What to work on
The lines to repeat are those below from the one containing "[Pinterest] (459, 242)" down to the one containing "5. Apakah pulpen", both included; reproduce them exactly and nothing else.

-----

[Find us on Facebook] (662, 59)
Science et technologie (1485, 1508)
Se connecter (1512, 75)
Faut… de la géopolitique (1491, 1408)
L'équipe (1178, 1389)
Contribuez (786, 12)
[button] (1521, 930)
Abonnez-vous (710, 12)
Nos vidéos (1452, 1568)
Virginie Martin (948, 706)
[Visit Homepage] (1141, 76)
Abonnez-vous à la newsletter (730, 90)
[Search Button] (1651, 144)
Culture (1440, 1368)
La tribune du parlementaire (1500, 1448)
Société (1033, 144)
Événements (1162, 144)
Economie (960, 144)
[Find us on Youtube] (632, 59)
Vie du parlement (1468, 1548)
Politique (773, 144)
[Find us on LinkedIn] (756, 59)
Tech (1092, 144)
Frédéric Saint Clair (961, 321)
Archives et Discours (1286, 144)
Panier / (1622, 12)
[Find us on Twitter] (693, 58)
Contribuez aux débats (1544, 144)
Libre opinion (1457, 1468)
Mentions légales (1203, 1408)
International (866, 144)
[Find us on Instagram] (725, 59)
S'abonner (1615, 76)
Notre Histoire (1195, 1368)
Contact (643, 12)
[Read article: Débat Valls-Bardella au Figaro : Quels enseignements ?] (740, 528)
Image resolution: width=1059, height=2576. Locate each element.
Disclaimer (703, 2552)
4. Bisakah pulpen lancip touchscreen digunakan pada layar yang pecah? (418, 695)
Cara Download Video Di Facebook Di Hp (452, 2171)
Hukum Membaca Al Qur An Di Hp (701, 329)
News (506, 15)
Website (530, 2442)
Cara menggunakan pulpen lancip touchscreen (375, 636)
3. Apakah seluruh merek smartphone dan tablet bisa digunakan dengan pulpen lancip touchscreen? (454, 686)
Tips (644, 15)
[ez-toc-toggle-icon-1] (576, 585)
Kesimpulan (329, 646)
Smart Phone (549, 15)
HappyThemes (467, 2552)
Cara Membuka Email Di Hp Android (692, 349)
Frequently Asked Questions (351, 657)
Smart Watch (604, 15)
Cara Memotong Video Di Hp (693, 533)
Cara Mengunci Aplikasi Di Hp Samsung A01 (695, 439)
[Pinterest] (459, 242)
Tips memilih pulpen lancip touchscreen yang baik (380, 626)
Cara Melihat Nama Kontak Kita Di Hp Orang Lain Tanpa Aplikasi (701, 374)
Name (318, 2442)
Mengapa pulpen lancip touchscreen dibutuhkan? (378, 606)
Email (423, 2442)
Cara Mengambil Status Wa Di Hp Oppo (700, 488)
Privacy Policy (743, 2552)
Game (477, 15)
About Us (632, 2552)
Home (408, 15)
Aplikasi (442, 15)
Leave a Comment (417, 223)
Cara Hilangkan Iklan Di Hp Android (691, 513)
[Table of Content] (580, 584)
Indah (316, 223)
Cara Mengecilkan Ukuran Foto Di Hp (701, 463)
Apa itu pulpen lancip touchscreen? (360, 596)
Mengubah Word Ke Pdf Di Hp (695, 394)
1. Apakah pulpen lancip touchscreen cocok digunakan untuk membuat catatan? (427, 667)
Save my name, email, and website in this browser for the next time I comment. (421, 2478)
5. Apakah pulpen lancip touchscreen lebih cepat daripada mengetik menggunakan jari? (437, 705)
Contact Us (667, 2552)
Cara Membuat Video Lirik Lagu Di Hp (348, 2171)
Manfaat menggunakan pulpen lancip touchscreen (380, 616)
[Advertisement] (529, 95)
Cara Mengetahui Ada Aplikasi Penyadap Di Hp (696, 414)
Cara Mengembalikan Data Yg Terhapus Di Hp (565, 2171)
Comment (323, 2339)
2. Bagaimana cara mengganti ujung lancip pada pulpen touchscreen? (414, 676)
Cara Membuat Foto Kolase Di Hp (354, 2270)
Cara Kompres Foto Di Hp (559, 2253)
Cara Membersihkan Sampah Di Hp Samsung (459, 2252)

-----

Response below
[Pinterest] (459, 242)
Tips memilih pulpen lancip touchscreen yang baik (380, 626)
Cara Melihat Nama Kontak Kita Di Hp Orang Lain Tanpa Aplikasi (701, 374)
Name (318, 2442)
Mengapa pulpen lancip touchscreen dibutuhkan? (378, 606)
Email (423, 2442)
Cara Mengambil Status Wa Di Hp Oppo (700, 488)
Privacy Policy (743, 2552)
Game (477, 15)
About Us (632, 2552)
Home (408, 15)
Aplikasi (442, 15)
Leave a Comment (417, 223)
Cara Hilangkan Iklan Di Hp Android (691, 513)
[Table of Content] (580, 584)
Indah (316, 223)
Cara Mengecilkan Ukuran Foto Di Hp (701, 463)
Apa itu pulpen lancip touchscreen? (360, 596)
Mengubah Word Ke Pdf Di Hp (695, 394)
1. Apakah pulpen lancip touchscreen cocok digunakan untuk membuat catatan? (427, 667)
Save my name, email, and website in this browser for the next time I comment. (421, 2478)
5. Apakah pulpen lancip touchscreen lebih cepat daripada mengetik menggunakan jari? (437, 705)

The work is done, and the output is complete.